**RECORDS FOR THIS EXERCISE**
* START *
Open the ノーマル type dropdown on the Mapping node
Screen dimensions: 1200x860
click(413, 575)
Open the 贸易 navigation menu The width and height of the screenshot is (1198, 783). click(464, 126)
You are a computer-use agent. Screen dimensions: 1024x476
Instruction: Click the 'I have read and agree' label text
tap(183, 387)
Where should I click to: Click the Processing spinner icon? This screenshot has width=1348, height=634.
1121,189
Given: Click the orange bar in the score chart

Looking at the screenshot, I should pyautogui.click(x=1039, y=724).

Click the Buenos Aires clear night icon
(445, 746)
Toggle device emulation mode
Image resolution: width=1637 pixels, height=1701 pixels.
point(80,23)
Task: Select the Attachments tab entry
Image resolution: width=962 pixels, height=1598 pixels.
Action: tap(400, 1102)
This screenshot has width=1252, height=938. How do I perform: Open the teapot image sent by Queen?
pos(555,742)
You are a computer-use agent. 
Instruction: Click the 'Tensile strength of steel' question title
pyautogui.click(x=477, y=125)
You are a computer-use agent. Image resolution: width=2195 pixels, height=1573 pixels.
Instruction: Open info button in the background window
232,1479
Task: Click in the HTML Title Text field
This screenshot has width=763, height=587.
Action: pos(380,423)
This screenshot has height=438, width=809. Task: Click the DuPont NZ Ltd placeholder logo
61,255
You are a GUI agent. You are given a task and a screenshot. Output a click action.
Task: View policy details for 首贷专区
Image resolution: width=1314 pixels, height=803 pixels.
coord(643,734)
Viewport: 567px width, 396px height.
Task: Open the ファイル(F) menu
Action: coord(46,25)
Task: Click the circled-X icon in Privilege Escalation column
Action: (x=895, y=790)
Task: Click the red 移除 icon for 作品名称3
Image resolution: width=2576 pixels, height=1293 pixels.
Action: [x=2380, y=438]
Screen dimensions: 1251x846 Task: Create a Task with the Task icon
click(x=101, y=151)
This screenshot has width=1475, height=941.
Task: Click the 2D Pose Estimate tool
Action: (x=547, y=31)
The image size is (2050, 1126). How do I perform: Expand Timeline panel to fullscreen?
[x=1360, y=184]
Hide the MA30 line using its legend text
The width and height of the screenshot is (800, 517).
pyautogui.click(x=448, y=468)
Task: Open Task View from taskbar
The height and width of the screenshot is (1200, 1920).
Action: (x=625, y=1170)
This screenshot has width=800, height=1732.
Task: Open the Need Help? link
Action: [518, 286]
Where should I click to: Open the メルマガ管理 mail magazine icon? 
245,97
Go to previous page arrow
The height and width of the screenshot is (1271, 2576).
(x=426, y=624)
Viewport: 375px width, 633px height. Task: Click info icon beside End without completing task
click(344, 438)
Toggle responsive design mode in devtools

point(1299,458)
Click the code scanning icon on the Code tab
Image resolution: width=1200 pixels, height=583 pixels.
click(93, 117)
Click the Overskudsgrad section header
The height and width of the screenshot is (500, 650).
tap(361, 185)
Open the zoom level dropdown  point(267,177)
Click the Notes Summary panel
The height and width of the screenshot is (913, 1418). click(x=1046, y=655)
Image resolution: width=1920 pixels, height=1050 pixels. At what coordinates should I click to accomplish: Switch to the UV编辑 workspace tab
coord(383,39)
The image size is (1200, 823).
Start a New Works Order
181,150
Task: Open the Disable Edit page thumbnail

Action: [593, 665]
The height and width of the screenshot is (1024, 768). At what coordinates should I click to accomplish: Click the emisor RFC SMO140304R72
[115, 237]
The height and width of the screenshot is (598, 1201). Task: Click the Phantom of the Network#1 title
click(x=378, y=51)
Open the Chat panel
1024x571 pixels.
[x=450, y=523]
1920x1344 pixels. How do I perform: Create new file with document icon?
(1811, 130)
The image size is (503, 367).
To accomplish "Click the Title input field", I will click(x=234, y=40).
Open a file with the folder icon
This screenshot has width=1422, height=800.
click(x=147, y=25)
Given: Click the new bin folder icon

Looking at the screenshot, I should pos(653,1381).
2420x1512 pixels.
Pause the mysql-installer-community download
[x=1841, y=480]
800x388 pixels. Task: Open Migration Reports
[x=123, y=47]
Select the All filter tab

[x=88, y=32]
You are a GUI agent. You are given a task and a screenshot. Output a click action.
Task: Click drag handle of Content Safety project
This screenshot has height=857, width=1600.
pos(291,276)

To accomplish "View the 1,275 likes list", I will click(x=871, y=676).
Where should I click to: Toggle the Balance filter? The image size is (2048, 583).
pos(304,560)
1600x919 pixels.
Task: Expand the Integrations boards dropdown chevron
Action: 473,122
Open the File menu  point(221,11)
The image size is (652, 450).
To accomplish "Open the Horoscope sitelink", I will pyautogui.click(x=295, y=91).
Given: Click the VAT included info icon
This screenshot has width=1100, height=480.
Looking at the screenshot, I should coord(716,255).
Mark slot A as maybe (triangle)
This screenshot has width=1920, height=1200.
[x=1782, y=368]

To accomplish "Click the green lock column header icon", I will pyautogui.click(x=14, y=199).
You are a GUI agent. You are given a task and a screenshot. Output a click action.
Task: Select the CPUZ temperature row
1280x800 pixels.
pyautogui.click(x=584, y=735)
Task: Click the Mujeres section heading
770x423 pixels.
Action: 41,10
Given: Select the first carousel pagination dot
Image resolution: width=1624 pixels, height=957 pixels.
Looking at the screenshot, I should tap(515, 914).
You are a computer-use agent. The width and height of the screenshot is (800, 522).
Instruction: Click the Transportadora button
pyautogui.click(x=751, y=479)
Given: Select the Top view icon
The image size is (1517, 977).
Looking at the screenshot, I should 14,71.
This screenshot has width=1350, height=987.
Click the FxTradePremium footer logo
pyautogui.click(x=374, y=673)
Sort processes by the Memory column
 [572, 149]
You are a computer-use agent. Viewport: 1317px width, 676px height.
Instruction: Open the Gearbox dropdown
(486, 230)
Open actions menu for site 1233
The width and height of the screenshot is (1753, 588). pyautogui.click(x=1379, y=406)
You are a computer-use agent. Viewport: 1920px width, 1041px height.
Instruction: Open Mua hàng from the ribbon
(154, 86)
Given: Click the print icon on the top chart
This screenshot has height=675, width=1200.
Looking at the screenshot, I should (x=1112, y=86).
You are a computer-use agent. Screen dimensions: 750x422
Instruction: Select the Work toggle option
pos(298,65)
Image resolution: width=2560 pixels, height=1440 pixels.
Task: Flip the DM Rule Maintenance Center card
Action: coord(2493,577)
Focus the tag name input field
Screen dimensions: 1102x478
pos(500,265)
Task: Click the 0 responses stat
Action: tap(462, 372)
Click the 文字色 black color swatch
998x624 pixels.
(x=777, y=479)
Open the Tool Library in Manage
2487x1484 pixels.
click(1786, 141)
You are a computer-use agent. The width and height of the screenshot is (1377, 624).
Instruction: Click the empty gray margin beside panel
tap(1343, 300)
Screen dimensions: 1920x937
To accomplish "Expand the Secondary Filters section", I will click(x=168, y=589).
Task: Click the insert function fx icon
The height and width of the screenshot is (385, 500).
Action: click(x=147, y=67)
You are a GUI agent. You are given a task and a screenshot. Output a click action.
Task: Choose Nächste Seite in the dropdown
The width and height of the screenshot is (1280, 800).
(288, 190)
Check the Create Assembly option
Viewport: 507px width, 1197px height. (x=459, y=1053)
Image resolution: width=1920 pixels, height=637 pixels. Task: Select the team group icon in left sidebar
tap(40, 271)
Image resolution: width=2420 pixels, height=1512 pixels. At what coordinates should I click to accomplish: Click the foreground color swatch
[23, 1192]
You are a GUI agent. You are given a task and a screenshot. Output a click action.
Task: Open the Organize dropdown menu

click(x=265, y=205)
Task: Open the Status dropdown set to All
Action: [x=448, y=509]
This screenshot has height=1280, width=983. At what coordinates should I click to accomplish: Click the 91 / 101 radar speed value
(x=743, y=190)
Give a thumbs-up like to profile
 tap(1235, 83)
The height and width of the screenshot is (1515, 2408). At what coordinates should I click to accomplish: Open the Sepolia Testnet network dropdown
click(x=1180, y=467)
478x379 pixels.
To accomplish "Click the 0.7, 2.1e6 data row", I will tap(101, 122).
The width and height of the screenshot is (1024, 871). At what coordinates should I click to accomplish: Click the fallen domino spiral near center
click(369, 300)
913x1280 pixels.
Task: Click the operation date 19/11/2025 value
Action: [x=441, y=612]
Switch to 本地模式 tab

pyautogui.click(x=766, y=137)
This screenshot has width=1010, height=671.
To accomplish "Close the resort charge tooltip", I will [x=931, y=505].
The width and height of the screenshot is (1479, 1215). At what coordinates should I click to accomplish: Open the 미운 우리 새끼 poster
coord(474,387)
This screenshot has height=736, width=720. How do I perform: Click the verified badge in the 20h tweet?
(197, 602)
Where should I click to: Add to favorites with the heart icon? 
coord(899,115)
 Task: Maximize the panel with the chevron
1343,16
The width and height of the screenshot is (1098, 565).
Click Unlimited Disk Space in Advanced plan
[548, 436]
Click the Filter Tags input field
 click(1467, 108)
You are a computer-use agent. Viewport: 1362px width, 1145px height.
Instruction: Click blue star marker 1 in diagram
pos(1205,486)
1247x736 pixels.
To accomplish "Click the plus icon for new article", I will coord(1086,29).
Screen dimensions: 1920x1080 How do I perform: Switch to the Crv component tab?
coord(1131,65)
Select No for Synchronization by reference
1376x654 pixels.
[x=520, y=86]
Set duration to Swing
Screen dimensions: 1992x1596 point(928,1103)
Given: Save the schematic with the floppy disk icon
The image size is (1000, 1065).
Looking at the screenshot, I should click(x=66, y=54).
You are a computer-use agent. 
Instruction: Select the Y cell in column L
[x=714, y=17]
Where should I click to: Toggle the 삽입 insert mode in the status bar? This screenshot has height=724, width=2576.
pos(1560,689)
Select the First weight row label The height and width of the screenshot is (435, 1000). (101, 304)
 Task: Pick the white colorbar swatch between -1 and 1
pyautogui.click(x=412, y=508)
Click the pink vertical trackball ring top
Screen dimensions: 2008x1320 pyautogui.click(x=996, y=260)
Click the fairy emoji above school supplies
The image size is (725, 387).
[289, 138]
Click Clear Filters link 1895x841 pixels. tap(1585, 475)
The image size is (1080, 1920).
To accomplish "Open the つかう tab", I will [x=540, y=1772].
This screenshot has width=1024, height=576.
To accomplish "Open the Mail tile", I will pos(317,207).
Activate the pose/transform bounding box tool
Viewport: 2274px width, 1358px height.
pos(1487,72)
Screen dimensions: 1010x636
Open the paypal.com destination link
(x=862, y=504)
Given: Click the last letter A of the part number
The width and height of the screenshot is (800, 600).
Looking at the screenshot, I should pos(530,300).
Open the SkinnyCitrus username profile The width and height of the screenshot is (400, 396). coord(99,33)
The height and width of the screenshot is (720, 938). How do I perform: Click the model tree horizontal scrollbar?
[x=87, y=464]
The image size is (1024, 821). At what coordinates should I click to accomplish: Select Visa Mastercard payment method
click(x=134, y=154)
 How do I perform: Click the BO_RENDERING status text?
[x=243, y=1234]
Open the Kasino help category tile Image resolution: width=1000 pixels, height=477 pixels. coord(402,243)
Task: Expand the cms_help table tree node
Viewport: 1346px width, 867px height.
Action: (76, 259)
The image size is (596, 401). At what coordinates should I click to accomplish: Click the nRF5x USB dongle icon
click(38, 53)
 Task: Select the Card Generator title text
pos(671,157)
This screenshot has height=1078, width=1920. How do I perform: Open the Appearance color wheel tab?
* END *
**STATED TASK**
Copy the entries word for word, from the very first line through the line that contains "Action: [x=2380, y=438]", including both of those lines.

**RESPONSE**
Open the ノーマル type dropdown on the Mapping node
Screen dimensions: 1200x860
click(413, 575)
Open the 贸易 navigation menu The width and height of the screenshot is (1198, 783). click(464, 126)
You are a computer-use agent. Screen dimensions: 1024x476
Instruction: Click the 'I have read and agree' label text
tap(183, 387)
Where should I click to: Click the Processing spinner icon? This screenshot has width=1348, height=634.
1121,189
Given: Click the orange bar in the score chart

Looking at the screenshot, I should pyautogui.click(x=1039, y=724).

Click the Buenos Aires clear night icon
(445, 746)
Toggle device emulation mode
Image resolution: width=1637 pixels, height=1701 pixels.
point(80,23)
Task: Select the Attachments tab entry
Image resolution: width=962 pixels, height=1598 pixels.
Action: tap(400, 1102)
This screenshot has width=1252, height=938. How do I perform: Open the teapot image sent by Queen?
pos(555,742)
You are a computer-use agent. 
Instruction: Click the 'Tensile strength of steel' question title
pyautogui.click(x=477, y=125)
You are a computer-use agent. Image resolution: width=2195 pixels, height=1573 pixels.
Instruction: Open info button in the background window
232,1479
Task: Click in the HTML Title Text field
This screenshot has width=763, height=587.
Action: pos(380,423)
This screenshot has height=438, width=809. Task: Click the DuPont NZ Ltd placeholder logo
61,255
You are a GUI agent. You are given a task and a screenshot. Output a click action.
Task: View policy details for 首贷专区
Image resolution: width=1314 pixels, height=803 pixels.
coord(643,734)
Viewport: 567px width, 396px height.
Task: Open the ファイル(F) menu
Action: coord(46,25)
Task: Click the circled-X icon in Privilege Escalation column
Action: (x=895, y=790)
Task: Click the red 移除 icon for 作品名称3
Image resolution: width=2576 pixels, height=1293 pixels.
Action: [x=2380, y=438]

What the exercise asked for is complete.